In the world of green business, more notice is being taken of China’s officially announced enthusiasm for all things green tech. While the government has remained resolute in not giving way to expected demands at the forthcoming Copenhagen climate conference on cuts to emissions, it has made a series of announcements boosting the sector’s future in the country.

The government has officially lamented the droughts facing parts of the country and concurred climate change has partly been a factor. States have announced cleantech investment funds. Solar project after solar project is announced. And China is one of the top manufacturers of solar panels of all types and wind turbines.

Indeed research by HSBC indicates that about a third of China’s economic stimulus was aimed at ‘green’ projects.

In the west, investing in cleantech whose profitability is dependent on government support through subsidies or tax breaks has become strained, focus is on solid business models, like solar installation rather than solar panel development. The outlook for China is altogether different.

While China has leapt into creating its green credentials it, like most Asian markets, is somewhat behind in green projects. There are more opportunities and it is supported by government.

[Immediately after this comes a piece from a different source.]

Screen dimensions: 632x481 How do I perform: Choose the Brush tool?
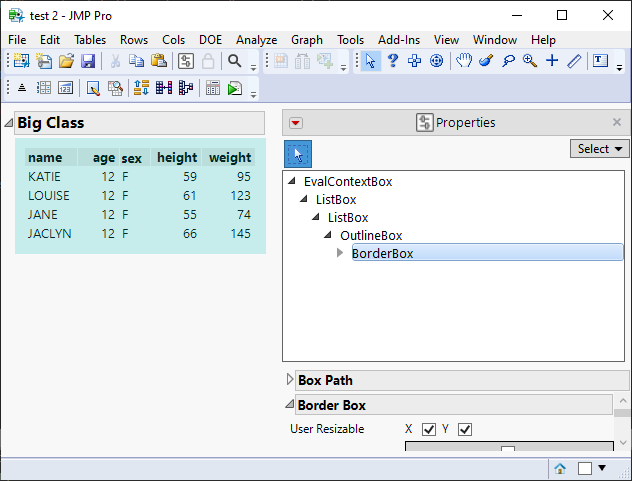(486, 61)
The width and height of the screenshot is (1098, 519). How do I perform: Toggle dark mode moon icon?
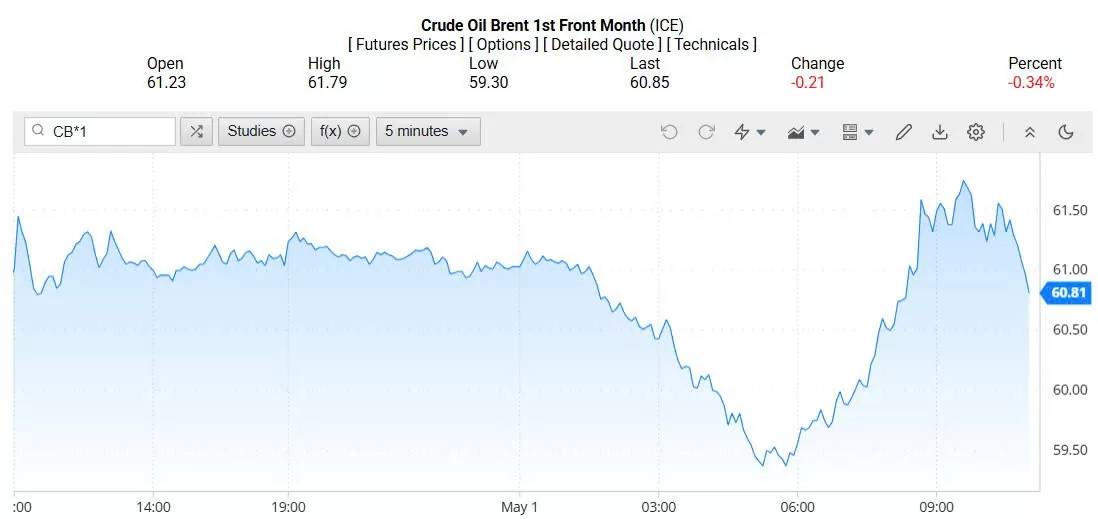point(1066,132)
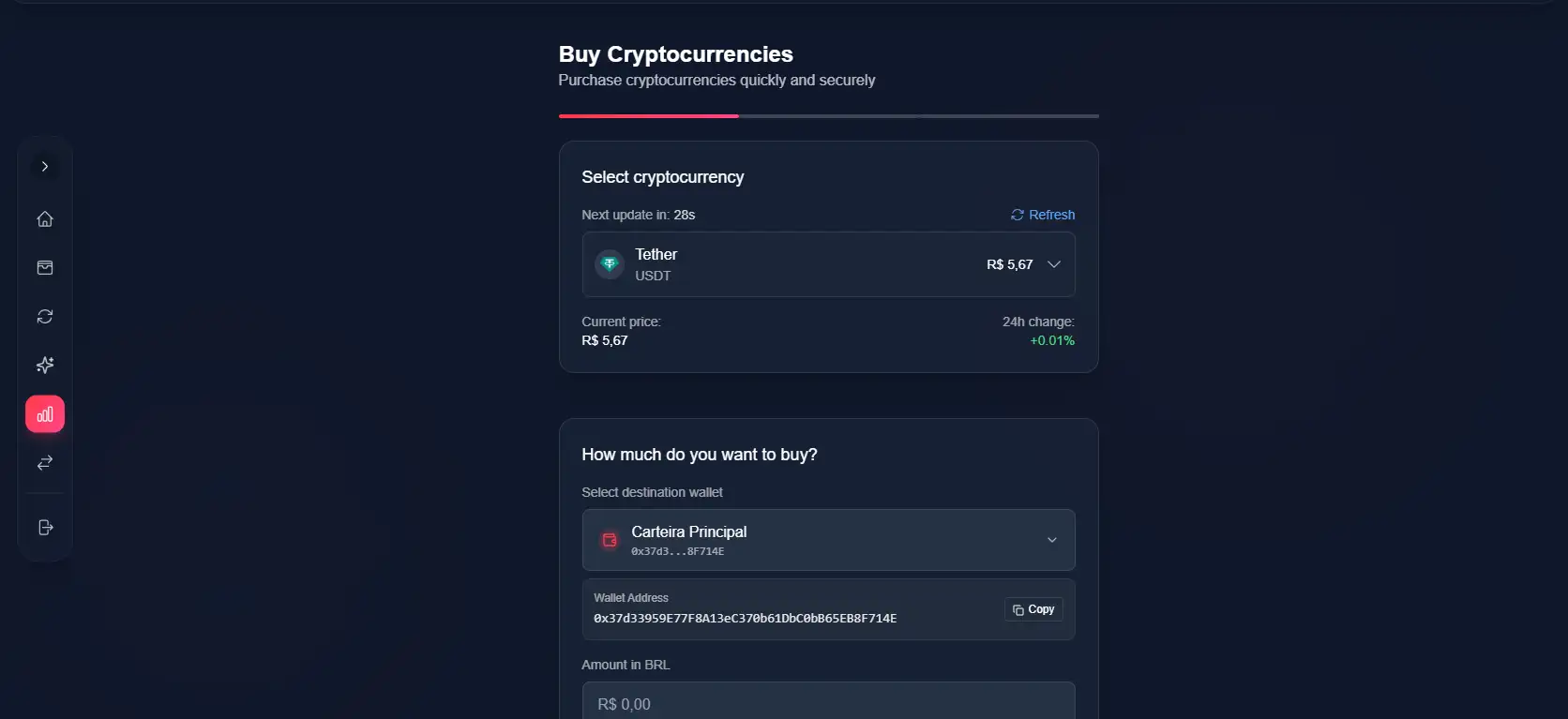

Investment has come flooding in. The Cleantech Group said it estimated foreign investment of about US$2.3 billion in private equity and venture capital into Chinese cleantech startups between 2005-08. This year has also seen a slew of deals, buyouts, start-ups and IPOs.

One of the most recent entrants was Dutch asset manager Robeco. It set up a joint venture fund with the Tianjin state government aiming to raise 4bn Yuan ($585 million) in China for a private equity fund that will focus on sustainable investments.

But the money-men recognise opportunity rather than any genuinely green credentials by China. “Officials are doing this, not from any philosophical belief on being green, but they are being faced with genuine sustainability issues,” said Andrew Musters, head of private equity for Robeco.

It’s also because government sees it as a business opportunity to become a manufacturer of renewable techs for the world,” he added.

China has several serious economic considerations for getting into the green thing. Firstly it is, in its current form, an economic power-house supplying the rest of the world with consumables. But when companies like Wal-Mart source up to 70% of their goods in China and they take on a green policy, China has to be ready to stay in the manufacturing game and change.

On top of that it knows a winning business when it sees it. In years to come you may see China as a champion of green energy as it will be the major global manufacturer of solutions.

It has another practical reason for its continuing investment in renewable power stations. It currently gets 60% of the world’s carbon credits. Under the UN’s Clean Development Mechanism (CDM), rich countries can fulfil some of their Kyoto Protocol greenhouse gas reduction promises by investing in green energy projects that help developing countries. So paradoxically, while China is now the world’s biggest emitter of greenhouse gases, it is also the biggest beneficiary under the CDM.

When it comes to business, Chinese entrepreneurs are no fools. Nor is the government. Just follow the money.